=== Problem details ===
Using the data that follows, report how many lines include "agent"; output no other text.
Input data section start
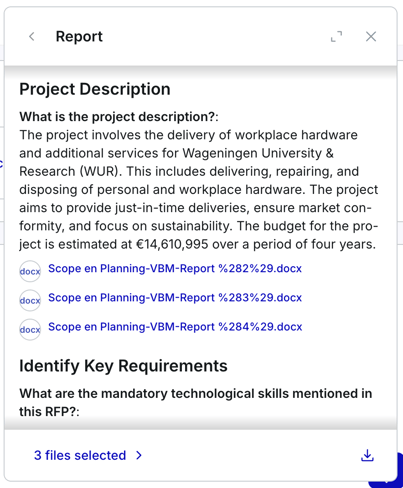Download the report via download icon
This screenshot has width=403, height=488.
click(x=367, y=455)
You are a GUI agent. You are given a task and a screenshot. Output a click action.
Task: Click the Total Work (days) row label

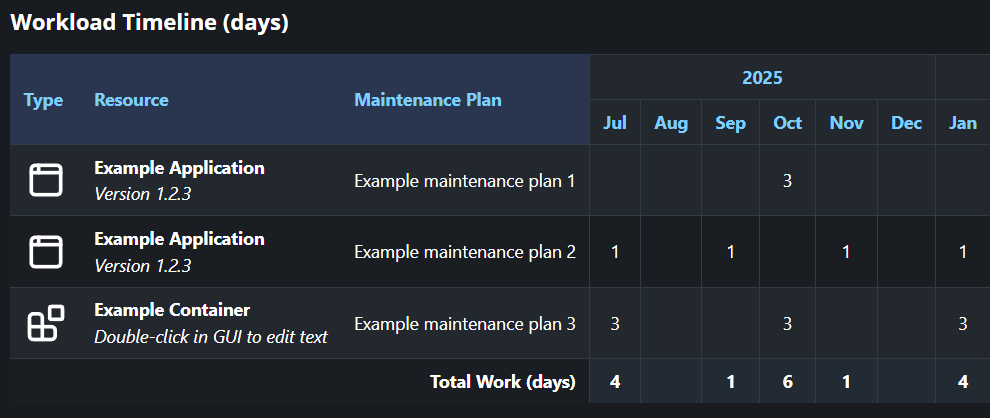coord(503,381)
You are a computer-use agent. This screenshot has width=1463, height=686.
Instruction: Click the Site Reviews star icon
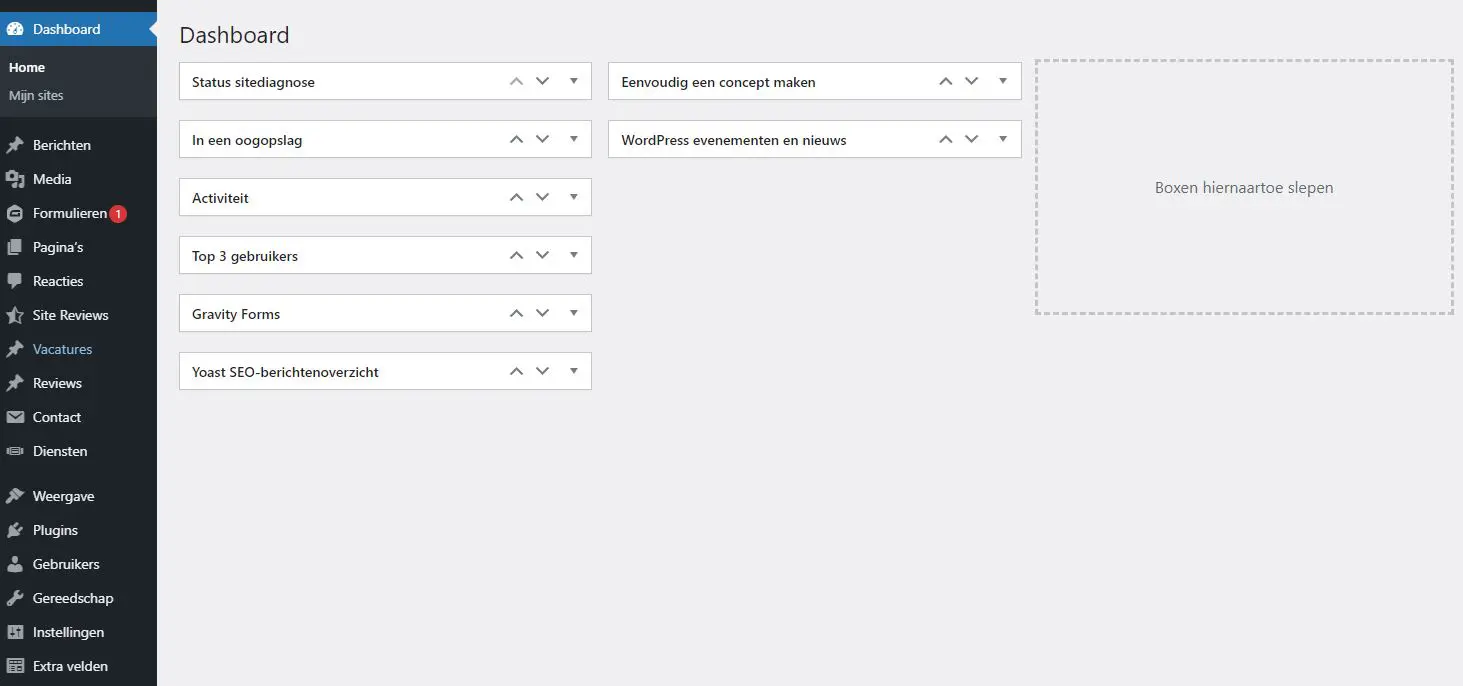(15, 315)
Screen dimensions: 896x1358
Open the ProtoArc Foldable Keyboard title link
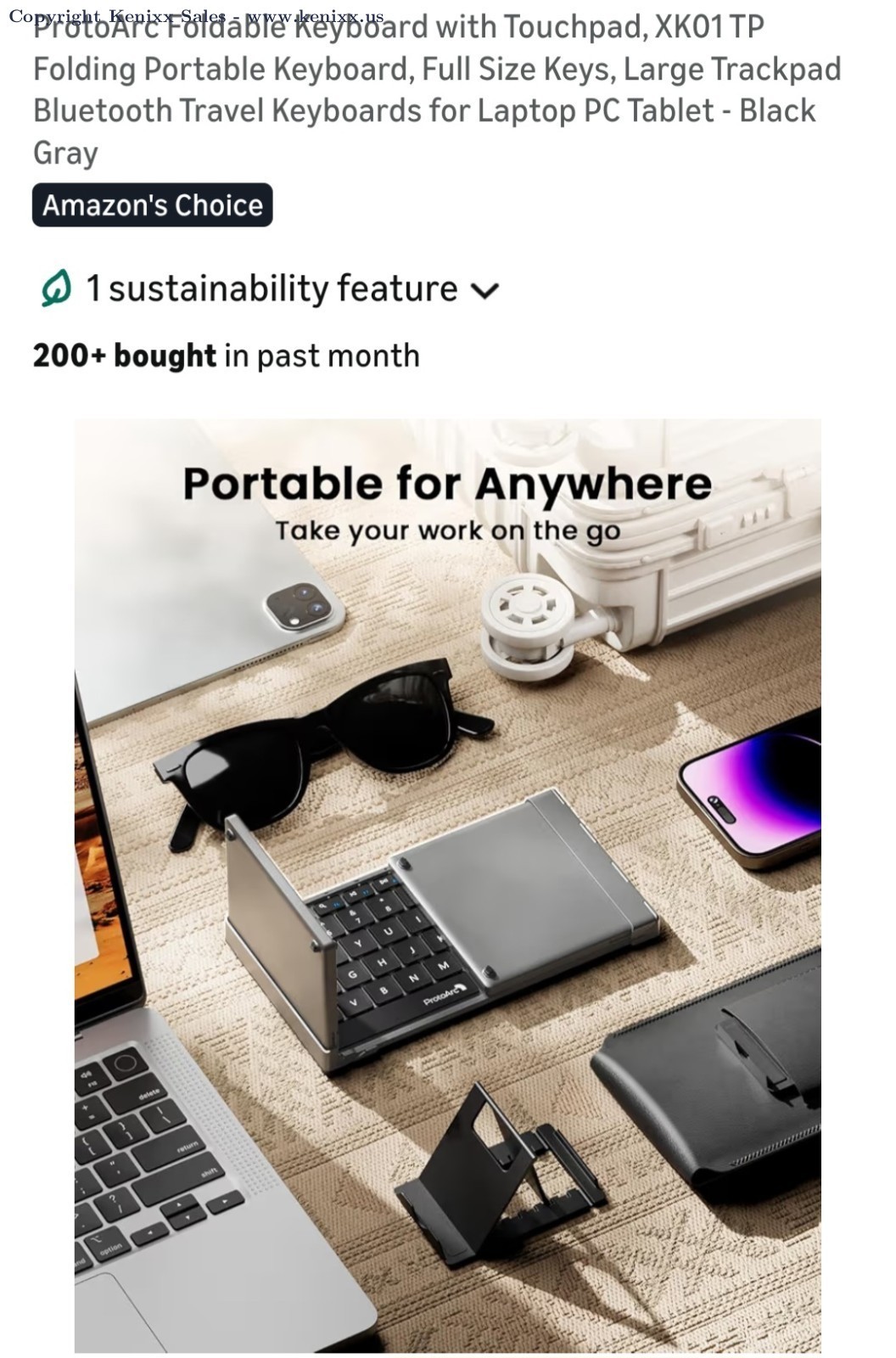coord(437,90)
Input data section end
=== Answer ===
2